Dataset entries
*** Block opens ***

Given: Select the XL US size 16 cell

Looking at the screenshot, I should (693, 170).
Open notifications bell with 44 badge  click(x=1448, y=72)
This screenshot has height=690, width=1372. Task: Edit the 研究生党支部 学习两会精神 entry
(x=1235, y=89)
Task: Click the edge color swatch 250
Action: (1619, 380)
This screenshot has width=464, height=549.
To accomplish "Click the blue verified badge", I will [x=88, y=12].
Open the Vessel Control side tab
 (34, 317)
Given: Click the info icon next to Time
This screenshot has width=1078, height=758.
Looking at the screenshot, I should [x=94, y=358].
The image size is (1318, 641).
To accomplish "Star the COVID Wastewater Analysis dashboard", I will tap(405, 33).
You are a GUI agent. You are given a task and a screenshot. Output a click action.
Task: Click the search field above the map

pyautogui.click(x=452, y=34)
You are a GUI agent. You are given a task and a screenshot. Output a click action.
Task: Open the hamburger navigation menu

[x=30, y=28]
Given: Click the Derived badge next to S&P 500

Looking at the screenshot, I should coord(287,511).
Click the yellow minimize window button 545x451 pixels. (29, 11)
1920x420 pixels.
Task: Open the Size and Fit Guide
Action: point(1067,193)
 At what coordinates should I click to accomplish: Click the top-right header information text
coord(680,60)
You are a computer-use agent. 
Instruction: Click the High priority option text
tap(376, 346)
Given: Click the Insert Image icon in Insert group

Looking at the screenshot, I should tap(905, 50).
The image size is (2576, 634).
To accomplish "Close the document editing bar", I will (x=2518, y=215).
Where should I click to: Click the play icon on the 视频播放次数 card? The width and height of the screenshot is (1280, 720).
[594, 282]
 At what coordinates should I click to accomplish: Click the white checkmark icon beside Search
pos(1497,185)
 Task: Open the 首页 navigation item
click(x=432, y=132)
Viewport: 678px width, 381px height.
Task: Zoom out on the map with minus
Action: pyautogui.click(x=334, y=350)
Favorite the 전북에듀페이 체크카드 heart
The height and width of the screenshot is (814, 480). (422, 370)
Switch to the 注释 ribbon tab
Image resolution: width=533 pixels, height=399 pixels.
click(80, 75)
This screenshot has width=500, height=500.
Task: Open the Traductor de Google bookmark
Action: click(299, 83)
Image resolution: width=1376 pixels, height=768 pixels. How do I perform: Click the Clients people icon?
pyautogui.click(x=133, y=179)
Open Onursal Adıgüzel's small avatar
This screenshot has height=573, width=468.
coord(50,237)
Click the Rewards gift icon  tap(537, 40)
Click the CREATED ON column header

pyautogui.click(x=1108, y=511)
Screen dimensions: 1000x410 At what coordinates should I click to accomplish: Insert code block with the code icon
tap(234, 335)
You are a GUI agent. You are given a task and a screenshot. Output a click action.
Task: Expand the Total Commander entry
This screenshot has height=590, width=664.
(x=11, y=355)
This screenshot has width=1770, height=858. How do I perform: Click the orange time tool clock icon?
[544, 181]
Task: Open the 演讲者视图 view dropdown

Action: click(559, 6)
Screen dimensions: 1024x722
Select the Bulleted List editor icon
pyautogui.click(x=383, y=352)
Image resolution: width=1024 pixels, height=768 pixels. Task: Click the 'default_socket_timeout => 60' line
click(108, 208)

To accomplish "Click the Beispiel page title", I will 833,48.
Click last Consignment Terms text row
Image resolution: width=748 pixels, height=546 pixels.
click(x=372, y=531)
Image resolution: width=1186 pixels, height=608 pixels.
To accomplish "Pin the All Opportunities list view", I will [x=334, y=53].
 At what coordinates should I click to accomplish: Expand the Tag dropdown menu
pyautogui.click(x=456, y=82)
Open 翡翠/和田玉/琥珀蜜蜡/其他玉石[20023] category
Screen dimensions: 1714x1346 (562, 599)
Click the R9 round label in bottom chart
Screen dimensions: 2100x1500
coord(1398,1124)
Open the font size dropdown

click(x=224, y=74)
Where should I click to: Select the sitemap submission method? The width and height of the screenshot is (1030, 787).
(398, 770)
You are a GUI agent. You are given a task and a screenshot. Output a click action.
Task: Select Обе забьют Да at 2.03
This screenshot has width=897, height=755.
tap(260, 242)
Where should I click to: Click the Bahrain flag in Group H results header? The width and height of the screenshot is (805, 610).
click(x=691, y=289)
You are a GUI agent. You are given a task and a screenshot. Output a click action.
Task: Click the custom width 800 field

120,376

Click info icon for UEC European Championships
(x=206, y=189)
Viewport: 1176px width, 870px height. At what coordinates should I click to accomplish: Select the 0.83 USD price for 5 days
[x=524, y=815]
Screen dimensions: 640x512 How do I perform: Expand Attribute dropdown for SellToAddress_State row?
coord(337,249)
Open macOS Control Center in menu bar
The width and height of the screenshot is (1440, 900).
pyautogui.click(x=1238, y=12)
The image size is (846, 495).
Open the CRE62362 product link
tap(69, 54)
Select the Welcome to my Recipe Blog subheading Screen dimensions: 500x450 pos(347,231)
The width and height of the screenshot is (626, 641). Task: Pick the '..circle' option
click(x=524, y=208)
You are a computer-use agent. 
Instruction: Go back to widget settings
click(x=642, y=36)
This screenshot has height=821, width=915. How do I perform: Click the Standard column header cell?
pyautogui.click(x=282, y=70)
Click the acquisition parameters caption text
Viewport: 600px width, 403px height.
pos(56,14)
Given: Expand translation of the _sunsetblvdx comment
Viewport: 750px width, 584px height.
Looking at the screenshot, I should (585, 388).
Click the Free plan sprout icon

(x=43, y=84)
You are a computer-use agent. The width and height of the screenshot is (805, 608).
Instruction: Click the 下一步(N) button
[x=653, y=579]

*** Block closes ***

Each line above is to be repeated exactly.

Given: Select the XL US size 16 cell

Looking at the screenshot, I should (693, 170).
Open notifications bell with 44 badge  click(x=1448, y=72)
This screenshot has height=690, width=1372. Task: Edit the 研究生党支部 学习两会精神 entry
(x=1235, y=89)
Task: Click the edge color swatch 250
Action: (1619, 380)
This screenshot has width=464, height=549.
To accomplish "Click the blue verified badge", I will [x=88, y=12].
Open the Vessel Control side tab
 (34, 317)
Given: Click the info icon next to Time
This screenshot has width=1078, height=758.
Looking at the screenshot, I should [x=94, y=358].
The image size is (1318, 641).
To accomplish "Star the COVID Wastewater Analysis dashboard", I will tap(405, 33).
You are a GUI agent. You are given a task and a screenshot. Output a click action.
Task: Click the search field above the map

pyautogui.click(x=452, y=34)
You are a GUI agent. You are given a task and a screenshot. Output a click action.
Task: Open the hamburger navigation menu

[x=30, y=28]
Given: Click the Derived badge next to S&P 500

Looking at the screenshot, I should coord(287,511).
Click the yellow minimize window button 545x451 pixels. (29, 11)
1920x420 pixels.
Task: Open the Size and Fit Guide
Action: point(1067,193)
 At what coordinates should I click to accomplish: Click the top-right header information text
coord(680,60)
You are a computer-use agent. 
Instruction: Click the High priority option text
tap(376, 346)
Given: Click the Insert Image icon in Insert group

Looking at the screenshot, I should tap(905, 50).
The image size is (2576, 634).
To accomplish "Close the document editing bar", I will (x=2518, y=215).
Where should I click to: Click the play icon on the 视频播放次数 card? The width and height of the screenshot is (1280, 720).
[594, 282]
 At what coordinates should I click to accomplish: Click the white checkmark icon beside Search
pos(1497,185)
 Task: Open the 首页 navigation item
click(x=432, y=132)
Viewport: 678px width, 381px height.
Task: Zoom out on the map with minus
Action: pyautogui.click(x=334, y=350)
Favorite the 전북에듀페이 체크카드 heart
The height and width of the screenshot is (814, 480). (422, 370)
Switch to the 注释 ribbon tab
Image resolution: width=533 pixels, height=399 pixels.
click(80, 75)
This screenshot has width=500, height=500.
Task: Open the Traductor de Google bookmark
Action: click(299, 83)
Image resolution: width=1376 pixels, height=768 pixels. How do I perform: Click the Clients people icon?
pyautogui.click(x=133, y=179)
Open Onursal Adıgüzel's small avatar
This screenshot has height=573, width=468.
coord(50,237)
Click the Rewards gift icon  tap(537, 40)
Click the CREATED ON column header

pyautogui.click(x=1108, y=511)
Screen dimensions: 1000x410 At what coordinates should I click to accomplish: Insert code block with the code icon
tap(234, 335)
You are a GUI agent. You are given a task and a screenshot. Output a click action.
Task: Expand the Total Commander entry
This screenshot has height=590, width=664.
(x=11, y=355)
This screenshot has width=1770, height=858. How do I perform: Click the orange time tool clock icon?
[544, 181]
Task: Open the 演讲者视图 view dropdown

Action: click(559, 6)
Screen dimensions: 1024x722
Select the Bulleted List editor icon
pyautogui.click(x=383, y=352)
Image resolution: width=1024 pixels, height=768 pixels. Task: Click the 'default_socket_timeout => 60' line
click(108, 208)

To accomplish "Click the Beispiel page title", I will 833,48.
Click last Consignment Terms text row
Image resolution: width=748 pixels, height=546 pixels.
click(x=372, y=531)
Image resolution: width=1186 pixels, height=608 pixels.
To accomplish "Pin the All Opportunities list view", I will [x=334, y=53].
 At what coordinates should I click to accomplish: Expand the Tag dropdown menu
pyautogui.click(x=456, y=82)
Open 翡翠/和田玉/琥珀蜜蜡/其他玉石[20023] category
Screen dimensions: 1714x1346 (562, 599)
Click the R9 round label in bottom chart
Screen dimensions: 2100x1500
coord(1398,1124)
Open the font size dropdown

click(x=224, y=74)
Where should I click to: Select the sitemap submission method? The width and height of the screenshot is (1030, 787).
(398, 770)
You are a GUI agent. You are given a task and a screenshot. Output a click action.
Task: Select Обе забьют Да at 2.03
This screenshot has width=897, height=755.
tap(260, 242)
Where should I click to: Click the Bahrain flag in Group H results header? The width and height of the screenshot is (805, 610).
click(x=691, y=289)
You are a GUI agent. You are given a task and a screenshot. Output a click action.
Task: Click the custom width 800 field

120,376

Click info icon for UEC European Championships
(x=206, y=189)
Viewport: 1176px width, 870px height. At what coordinates should I click to accomplish: Select the 0.83 USD price for 5 days
[x=524, y=815]
Screen dimensions: 640x512 How do I perform: Expand Attribute dropdown for SellToAddress_State row?
coord(337,249)
Open macOS Control Center in menu bar
The width and height of the screenshot is (1440, 900).
pyautogui.click(x=1238, y=12)
The image size is (846, 495).
Open the CRE62362 product link
tap(69, 54)
Select the Welcome to my Recipe Blog subheading Screen dimensions: 500x450 pos(347,231)
The width and height of the screenshot is (626, 641). Task: Pick the '..circle' option
click(x=524, y=208)
You are a computer-use agent. 
Instruction: Go back to widget settings
click(x=642, y=36)
This screenshot has height=821, width=915. How do I perform: Click the Standard column header cell?
pyautogui.click(x=282, y=70)
Click the acquisition parameters caption text
Viewport: 600px width, 403px height.
pos(56,14)
Given: Expand translation of the _sunsetblvdx comment
Viewport: 750px width, 584px height.
Looking at the screenshot, I should (585, 388).
Click the Free plan sprout icon

(x=43, y=84)
You are a computer-use agent. The width and height of the screenshot is (805, 608).
Instruction: Click the 下一步(N) button
[x=653, y=579]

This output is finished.